Item-finding data
>> Begin

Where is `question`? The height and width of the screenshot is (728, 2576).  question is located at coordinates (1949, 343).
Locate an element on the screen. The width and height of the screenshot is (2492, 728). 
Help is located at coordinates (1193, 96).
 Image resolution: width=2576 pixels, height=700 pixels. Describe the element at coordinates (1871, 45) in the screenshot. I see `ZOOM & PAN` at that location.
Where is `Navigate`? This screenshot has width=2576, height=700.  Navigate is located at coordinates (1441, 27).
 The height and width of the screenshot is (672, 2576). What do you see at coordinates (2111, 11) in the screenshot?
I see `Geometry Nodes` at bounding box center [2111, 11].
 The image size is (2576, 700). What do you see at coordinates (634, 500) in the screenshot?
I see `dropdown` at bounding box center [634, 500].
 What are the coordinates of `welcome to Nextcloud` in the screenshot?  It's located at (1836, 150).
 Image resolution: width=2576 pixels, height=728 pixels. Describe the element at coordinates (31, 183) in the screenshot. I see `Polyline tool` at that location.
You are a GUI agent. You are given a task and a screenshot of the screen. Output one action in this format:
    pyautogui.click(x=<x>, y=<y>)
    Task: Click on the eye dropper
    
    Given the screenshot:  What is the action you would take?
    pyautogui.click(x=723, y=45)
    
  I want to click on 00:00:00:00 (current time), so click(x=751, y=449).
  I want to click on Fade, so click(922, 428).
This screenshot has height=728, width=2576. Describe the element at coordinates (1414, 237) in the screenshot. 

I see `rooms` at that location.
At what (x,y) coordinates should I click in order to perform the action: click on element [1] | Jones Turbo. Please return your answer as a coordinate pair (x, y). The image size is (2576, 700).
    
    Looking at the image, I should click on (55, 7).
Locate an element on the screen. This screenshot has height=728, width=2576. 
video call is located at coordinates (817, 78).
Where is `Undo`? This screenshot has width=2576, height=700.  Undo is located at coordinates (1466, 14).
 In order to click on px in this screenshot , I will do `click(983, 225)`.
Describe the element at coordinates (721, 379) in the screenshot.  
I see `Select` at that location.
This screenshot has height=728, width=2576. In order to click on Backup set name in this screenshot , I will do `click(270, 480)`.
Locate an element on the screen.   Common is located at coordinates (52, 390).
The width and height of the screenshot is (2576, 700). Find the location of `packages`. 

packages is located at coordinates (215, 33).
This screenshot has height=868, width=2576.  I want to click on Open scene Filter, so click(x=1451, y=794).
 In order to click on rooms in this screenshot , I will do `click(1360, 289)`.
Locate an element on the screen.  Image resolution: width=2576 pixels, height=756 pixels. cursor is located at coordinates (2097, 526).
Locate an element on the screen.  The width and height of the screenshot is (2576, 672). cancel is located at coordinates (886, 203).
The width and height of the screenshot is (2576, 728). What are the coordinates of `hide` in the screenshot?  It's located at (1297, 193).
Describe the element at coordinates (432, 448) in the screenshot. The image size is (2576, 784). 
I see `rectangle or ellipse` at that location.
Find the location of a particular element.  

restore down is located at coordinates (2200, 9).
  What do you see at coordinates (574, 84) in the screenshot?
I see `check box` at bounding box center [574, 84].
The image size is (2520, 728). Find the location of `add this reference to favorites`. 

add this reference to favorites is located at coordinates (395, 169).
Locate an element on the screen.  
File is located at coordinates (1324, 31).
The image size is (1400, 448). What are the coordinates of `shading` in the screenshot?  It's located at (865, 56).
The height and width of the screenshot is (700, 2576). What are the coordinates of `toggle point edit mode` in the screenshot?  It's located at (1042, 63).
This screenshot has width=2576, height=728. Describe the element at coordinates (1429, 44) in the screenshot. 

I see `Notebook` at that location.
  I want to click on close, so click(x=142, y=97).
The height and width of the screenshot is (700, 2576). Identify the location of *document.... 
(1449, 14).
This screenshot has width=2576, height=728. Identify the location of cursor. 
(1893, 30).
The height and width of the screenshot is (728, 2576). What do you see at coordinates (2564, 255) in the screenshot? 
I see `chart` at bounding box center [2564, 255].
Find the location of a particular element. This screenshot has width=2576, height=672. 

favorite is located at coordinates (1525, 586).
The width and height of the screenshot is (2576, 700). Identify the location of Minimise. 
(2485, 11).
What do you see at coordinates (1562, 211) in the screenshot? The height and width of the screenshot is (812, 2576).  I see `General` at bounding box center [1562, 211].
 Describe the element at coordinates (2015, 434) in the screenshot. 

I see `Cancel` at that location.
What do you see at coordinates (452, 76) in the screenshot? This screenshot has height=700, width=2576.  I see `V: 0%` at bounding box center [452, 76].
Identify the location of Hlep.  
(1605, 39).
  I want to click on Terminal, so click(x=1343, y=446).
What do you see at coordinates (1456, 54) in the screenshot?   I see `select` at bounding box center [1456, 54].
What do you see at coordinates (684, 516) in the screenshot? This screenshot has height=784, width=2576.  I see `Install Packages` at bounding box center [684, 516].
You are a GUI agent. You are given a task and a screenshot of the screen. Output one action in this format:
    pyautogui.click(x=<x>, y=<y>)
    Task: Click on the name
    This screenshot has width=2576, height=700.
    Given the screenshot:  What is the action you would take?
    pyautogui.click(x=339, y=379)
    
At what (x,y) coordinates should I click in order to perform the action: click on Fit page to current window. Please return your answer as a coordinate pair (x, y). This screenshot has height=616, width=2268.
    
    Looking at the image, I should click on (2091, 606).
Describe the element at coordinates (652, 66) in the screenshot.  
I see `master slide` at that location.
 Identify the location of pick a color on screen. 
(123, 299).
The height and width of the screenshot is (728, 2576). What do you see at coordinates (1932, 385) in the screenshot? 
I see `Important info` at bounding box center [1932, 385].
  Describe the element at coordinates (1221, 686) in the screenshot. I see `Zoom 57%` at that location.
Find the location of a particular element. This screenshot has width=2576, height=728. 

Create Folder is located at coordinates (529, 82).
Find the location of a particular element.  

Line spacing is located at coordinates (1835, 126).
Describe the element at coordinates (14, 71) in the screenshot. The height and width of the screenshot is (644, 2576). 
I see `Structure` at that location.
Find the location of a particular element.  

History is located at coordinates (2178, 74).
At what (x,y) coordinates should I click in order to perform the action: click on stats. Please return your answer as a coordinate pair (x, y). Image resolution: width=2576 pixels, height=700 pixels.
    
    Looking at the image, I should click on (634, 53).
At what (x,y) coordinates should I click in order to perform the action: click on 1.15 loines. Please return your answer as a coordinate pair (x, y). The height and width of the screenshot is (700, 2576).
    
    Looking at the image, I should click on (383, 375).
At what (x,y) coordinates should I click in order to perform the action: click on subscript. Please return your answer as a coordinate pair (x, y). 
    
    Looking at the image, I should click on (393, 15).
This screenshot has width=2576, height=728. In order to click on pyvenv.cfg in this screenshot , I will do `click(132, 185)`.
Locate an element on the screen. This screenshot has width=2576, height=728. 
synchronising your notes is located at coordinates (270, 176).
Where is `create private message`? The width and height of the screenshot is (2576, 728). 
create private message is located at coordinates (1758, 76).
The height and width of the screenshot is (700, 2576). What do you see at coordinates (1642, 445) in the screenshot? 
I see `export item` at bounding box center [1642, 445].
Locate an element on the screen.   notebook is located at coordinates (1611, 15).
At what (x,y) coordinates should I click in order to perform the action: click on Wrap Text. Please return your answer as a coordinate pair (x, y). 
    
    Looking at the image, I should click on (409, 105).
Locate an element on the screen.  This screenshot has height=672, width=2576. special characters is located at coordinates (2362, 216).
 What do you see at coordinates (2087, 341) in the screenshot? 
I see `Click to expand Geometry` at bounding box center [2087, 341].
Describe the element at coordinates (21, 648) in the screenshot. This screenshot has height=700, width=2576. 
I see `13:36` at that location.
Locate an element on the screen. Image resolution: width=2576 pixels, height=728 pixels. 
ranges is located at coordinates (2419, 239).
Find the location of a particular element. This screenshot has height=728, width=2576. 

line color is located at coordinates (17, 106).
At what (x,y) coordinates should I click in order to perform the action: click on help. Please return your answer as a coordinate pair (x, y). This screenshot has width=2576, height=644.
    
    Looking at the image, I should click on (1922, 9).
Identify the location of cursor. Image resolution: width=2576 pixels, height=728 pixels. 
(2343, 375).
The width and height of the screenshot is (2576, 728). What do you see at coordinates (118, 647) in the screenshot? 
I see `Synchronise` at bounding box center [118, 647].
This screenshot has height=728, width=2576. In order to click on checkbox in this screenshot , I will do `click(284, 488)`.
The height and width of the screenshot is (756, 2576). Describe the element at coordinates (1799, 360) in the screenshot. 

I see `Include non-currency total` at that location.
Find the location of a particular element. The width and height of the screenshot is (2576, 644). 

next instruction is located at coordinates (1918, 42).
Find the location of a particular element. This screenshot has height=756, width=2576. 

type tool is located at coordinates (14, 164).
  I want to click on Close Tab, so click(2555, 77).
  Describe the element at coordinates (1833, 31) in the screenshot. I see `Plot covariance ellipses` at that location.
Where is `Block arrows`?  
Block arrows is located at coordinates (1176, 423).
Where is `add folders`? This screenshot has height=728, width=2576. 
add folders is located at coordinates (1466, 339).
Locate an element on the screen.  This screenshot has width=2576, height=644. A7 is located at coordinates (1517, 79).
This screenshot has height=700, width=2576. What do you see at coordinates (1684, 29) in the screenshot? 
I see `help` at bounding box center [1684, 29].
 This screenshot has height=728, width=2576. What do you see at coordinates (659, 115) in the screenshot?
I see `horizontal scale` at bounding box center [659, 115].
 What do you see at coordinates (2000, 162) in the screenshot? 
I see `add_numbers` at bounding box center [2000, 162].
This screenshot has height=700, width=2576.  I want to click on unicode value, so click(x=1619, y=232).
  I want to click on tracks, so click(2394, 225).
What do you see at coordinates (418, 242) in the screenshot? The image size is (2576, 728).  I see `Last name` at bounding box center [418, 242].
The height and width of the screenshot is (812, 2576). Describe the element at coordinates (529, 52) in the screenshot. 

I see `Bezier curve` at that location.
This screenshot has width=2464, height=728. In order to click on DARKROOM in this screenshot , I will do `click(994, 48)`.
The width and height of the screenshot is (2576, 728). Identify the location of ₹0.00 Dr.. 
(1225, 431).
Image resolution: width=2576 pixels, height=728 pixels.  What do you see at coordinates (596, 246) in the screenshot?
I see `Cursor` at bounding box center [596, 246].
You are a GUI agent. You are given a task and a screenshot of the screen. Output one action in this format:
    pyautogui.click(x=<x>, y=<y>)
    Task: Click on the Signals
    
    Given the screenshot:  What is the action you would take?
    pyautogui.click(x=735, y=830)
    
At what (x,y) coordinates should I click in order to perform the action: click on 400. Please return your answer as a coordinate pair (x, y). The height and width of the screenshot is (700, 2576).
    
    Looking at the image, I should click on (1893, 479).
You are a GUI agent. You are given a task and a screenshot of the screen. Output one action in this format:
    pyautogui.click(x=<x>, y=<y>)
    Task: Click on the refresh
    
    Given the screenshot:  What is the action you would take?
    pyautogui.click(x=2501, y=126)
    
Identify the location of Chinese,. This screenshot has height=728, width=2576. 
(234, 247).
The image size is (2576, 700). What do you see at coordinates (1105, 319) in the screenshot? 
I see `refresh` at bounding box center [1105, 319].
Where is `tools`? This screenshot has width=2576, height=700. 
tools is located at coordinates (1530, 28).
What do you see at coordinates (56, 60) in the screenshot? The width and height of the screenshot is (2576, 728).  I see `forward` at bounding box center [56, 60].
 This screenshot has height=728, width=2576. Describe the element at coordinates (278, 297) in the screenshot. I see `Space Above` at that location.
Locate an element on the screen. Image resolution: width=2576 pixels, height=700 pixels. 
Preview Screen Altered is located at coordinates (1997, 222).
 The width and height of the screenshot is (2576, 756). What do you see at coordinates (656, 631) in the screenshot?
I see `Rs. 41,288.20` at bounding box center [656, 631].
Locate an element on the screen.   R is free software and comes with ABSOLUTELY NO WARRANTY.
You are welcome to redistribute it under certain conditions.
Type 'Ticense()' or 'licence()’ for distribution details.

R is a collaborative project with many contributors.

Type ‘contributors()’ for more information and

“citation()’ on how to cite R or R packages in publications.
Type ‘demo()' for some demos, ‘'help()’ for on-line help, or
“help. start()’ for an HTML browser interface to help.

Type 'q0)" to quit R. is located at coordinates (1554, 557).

>> End

What you have to do: Can you return, unchanged, the part of the data above that opens with the line containing "Describe the element at coordinates (21, 648)" and closes with the line containing "line color is"?

Correct response:
Describe the element at coordinates (21, 648) in the screenshot. This screenshot has height=700, width=2576. 
I see `13:36` at that location.
Locate an element on the screen. Image resolution: width=2576 pixels, height=728 pixels. 
ranges is located at coordinates (2419, 239).
Find the location of a particular element. This screenshot has height=728, width=2576. 

line color is located at coordinates (17, 106).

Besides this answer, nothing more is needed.